If at any point you try to create Gc<Node>, such as in main above, Alloy will throw the following compiler error:

error: `Node { next: Gc::new(123) }` cannot be safely finalized.
  --> src/main.rs
   |
12 |     let x = Gc::new(Node { next: Gc::new(123) });
   |                     ^^^^^^^^^^^^^^^^^^^^^^^^^ has a drop method which cannot be safely finalized.
...
2  |         *self.next;
   |          ---------
   |          |
   |          caused by the expression here in `fn drop(&mut)` because
   |          it uses another `Gc` type.
   |
   = help: `Gc` finalizers are unordered, so this field may have already been dropped.
     It is not safe to dereference.

As this suggests, Finaliser Safety Analysis is only applied to a given drop method if its parent type is used in a Gc.

FSA is conservative and can rule out drop methods that a human can determine are in fact safe to be used as finalisers. For those situations you can unsafe impl the FinalizerSafe trait, which overrides FSA for a given type.

Concurrency-safe finalisation

Alloy runs finalisers on a dedicated finalisation thread. This is because finalisers can potentially run at any time during the execution of a Rust program, and if they try to acquire locks to shared data which is already being held, the program could crash or even deadlock. Finalising on a dedicated thread means that finalisation can wait safely until the user program no longer holds exclusive access. (See Destructors, Finalizers, and Synchronization for a more in-depth discussion of this issue).
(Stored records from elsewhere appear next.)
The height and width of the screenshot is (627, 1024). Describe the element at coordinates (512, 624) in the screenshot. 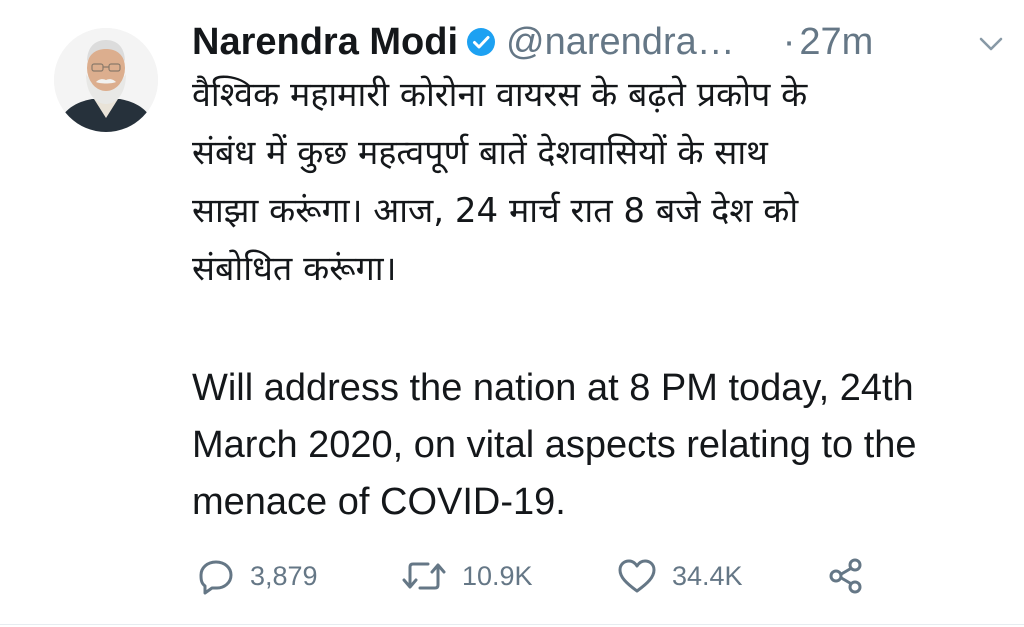

I see `divider` at that location.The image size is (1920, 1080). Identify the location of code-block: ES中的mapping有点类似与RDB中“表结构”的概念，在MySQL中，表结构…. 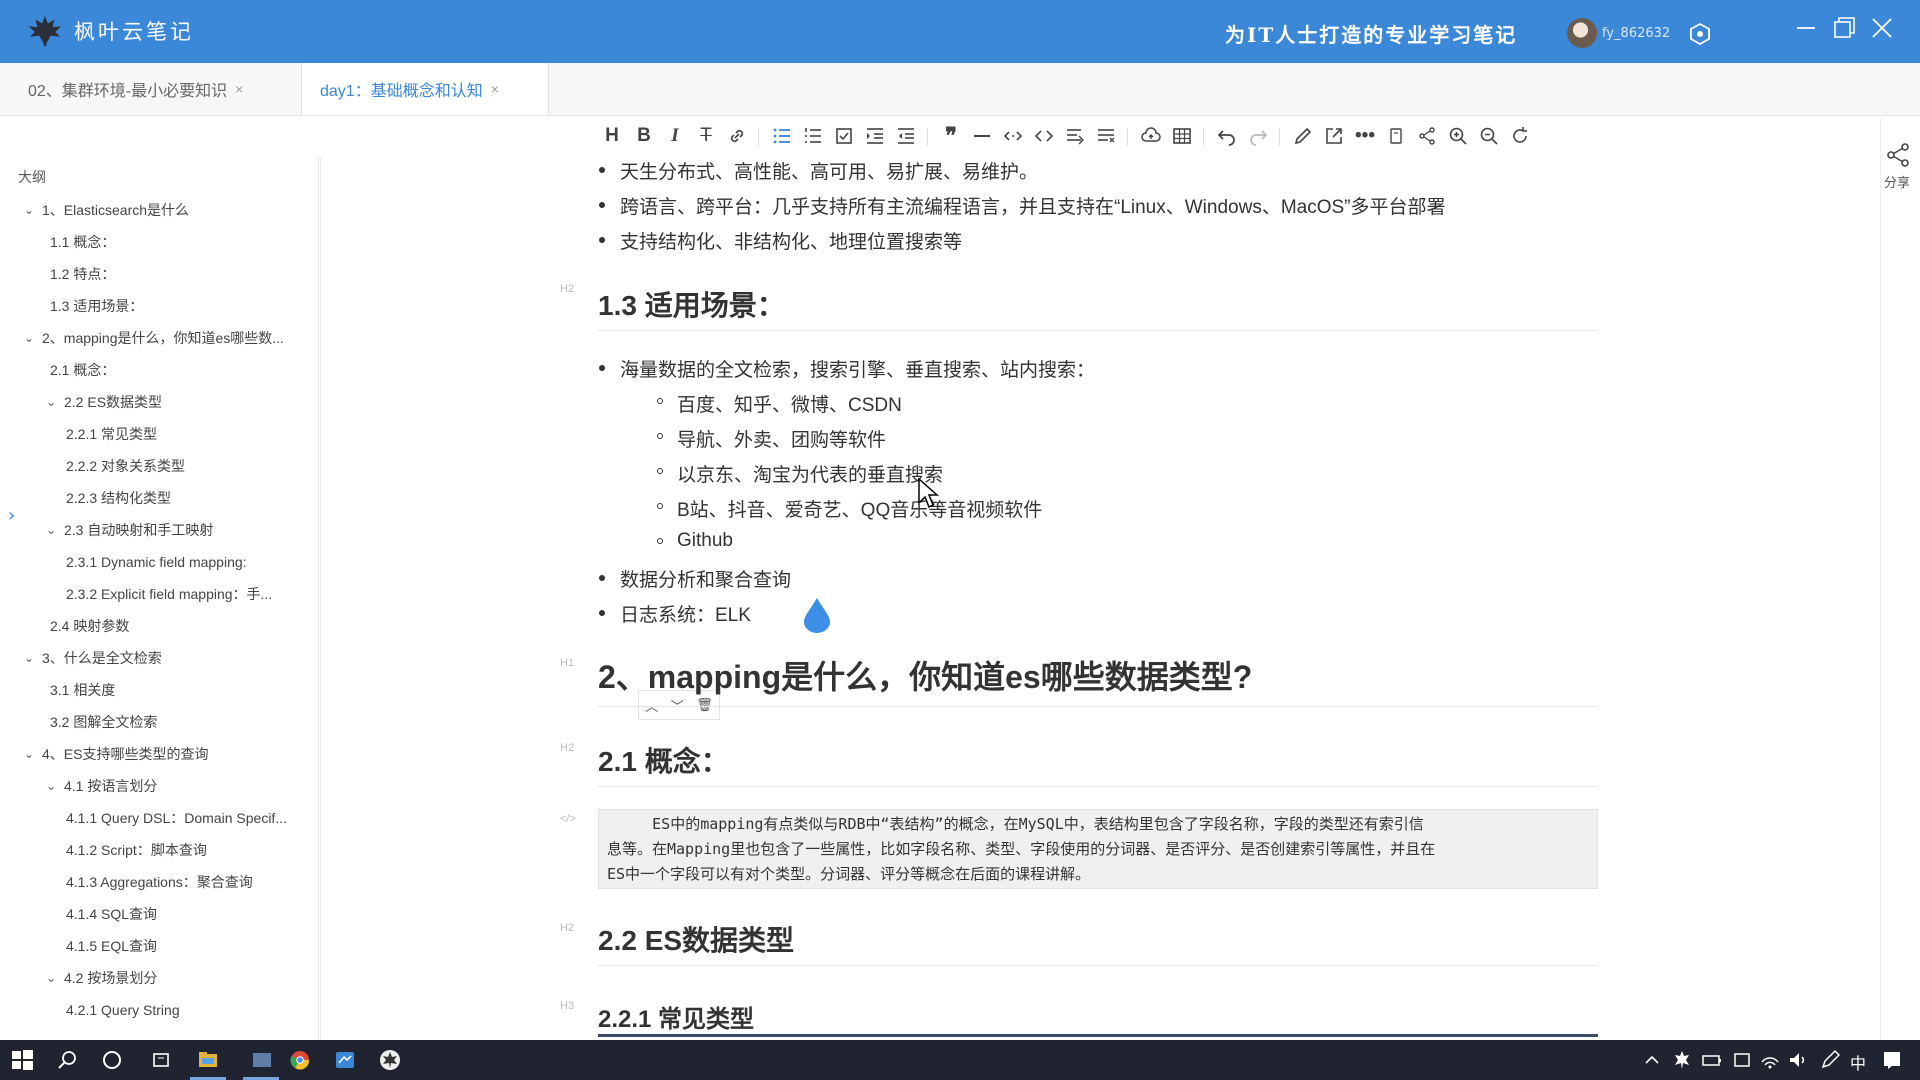
(1098, 849).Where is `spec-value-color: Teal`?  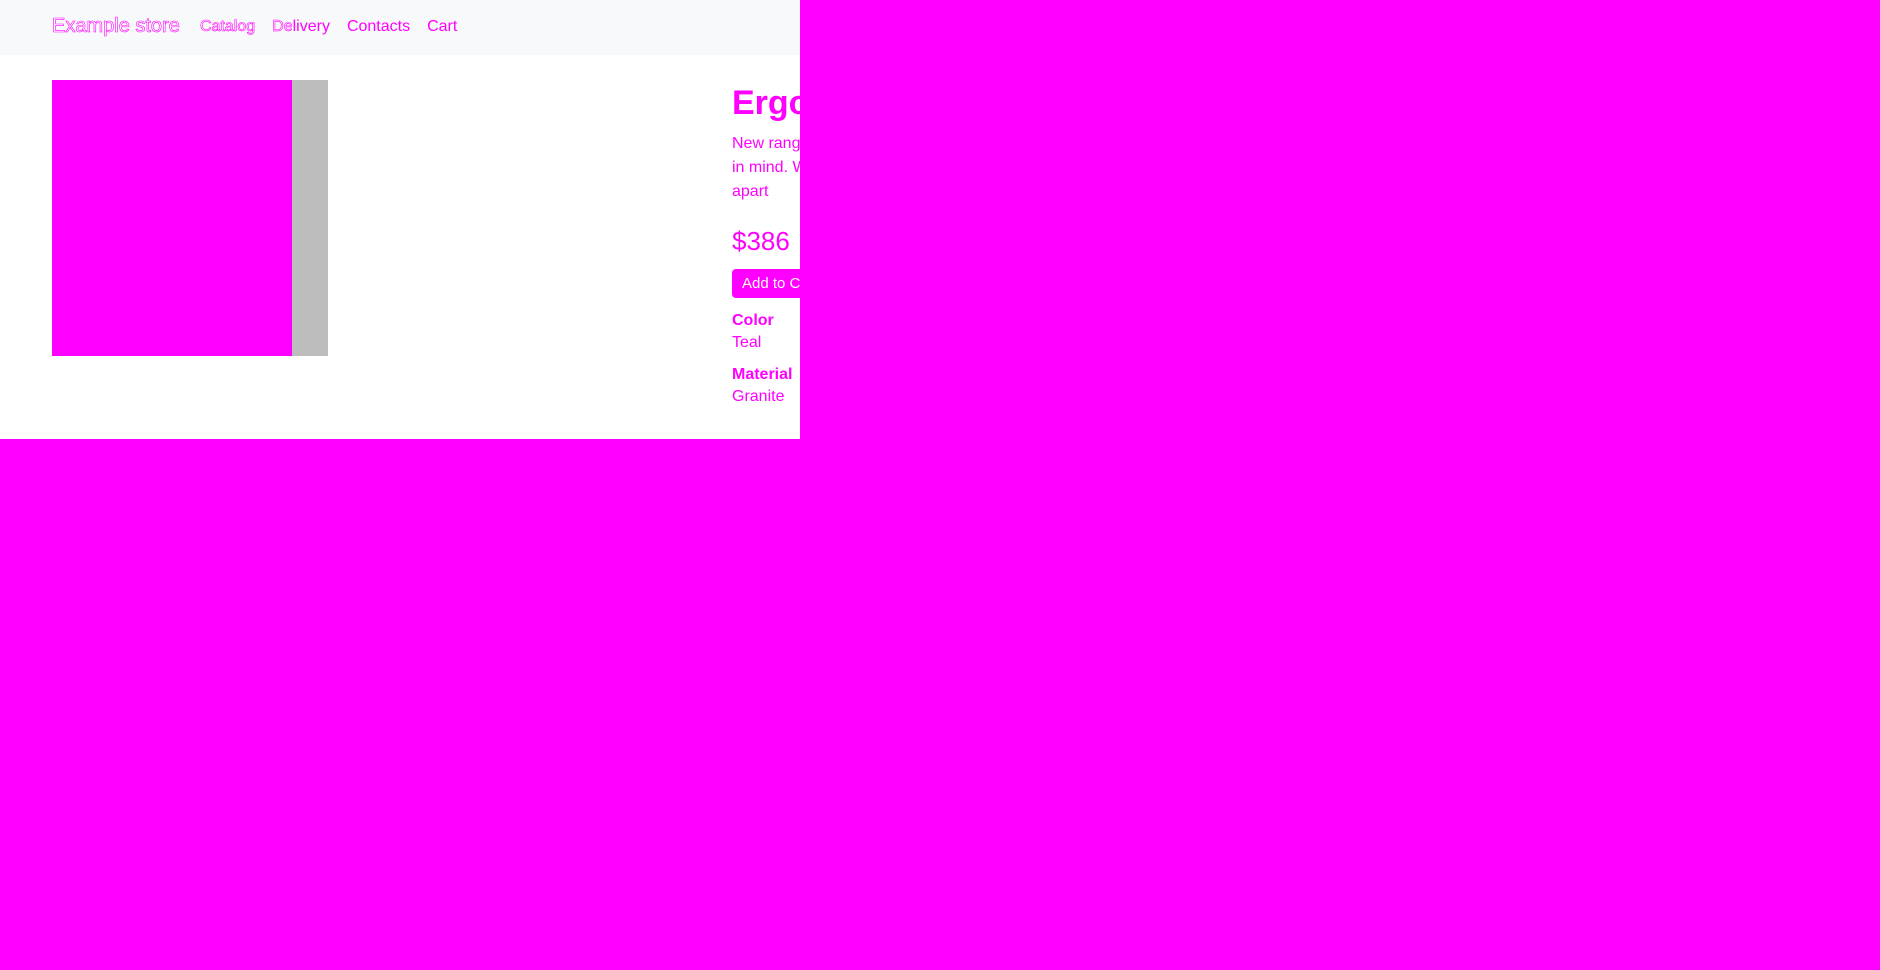
spec-value-color: Teal is located at coordinates (747, 342).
However, in order to safely finalise objects on a separate thread, finalisers must access data in a thread-safe way. Alloy ensures that this happens at compile-time by using finaliser safety analysis to check that only values marked Send or Sync are used inside a drop method when used during finalisation.

Known limitations

  • Alloy is limited to x86-64 architectures.
  • Alloy uses the BDWGC's handlers for the SIGXCPU and SIGPWR signals to co-ordinate pausing threads so that GC can happen. It cannot be used with programs which also catch these signals.
  • Alloy does not support semi-conservative collection (i.e. precise tracing through heap allocated struct / enum fields).
  • Alloy has only been tested on Linux.

License

Rust is primarily distributed under the terms of both the MIT license and the Apache License (Version 2.0), with portions covered by various BSD-like licenses.

See LICENSE-APACHE, LICENSE-MIT, and COPYRIGHT for details.

Footnotes

  1. A concurrent collector is one where threads doing GC work can run at the same time as normal program (i.e. mutator) threads. A parallel garbage collector simply means that the garbage collection workload can be parallelised across multiple worker threads.